### EXERCISE DESCRIPTION
Every line in the records below with the string "target" is to be copied out.

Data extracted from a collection
+===+
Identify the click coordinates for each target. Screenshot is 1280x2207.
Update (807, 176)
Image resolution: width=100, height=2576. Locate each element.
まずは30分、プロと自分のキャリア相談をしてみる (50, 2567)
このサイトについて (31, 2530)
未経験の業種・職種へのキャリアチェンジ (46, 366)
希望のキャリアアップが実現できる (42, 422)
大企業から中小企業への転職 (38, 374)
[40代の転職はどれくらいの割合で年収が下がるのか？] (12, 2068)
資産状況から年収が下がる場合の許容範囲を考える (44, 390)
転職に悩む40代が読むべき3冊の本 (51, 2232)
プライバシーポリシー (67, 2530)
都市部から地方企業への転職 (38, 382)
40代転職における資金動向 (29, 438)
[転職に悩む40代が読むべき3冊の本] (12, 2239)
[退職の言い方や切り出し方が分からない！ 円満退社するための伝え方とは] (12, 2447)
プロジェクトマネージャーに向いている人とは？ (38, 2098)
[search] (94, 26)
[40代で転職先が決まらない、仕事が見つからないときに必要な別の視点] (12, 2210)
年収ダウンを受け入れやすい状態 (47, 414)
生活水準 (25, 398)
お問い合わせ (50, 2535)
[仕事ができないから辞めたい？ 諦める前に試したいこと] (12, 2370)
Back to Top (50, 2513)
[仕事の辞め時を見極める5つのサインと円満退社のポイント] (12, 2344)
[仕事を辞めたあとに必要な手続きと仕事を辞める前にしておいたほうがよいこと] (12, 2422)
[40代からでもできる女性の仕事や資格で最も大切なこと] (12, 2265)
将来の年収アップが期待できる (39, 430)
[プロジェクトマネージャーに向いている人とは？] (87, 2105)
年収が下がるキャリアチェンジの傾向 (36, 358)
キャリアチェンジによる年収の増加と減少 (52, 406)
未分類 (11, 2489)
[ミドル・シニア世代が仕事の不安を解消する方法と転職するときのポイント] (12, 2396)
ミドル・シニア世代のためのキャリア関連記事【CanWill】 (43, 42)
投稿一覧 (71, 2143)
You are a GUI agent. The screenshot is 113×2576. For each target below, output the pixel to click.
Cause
+===+
### ANSWER BOX
Identify the click coordinates for each target. Screenshot is 1280x2207.
You are a GUI agent. The screenshot is 113×2576. For each target below, output the pixel to click.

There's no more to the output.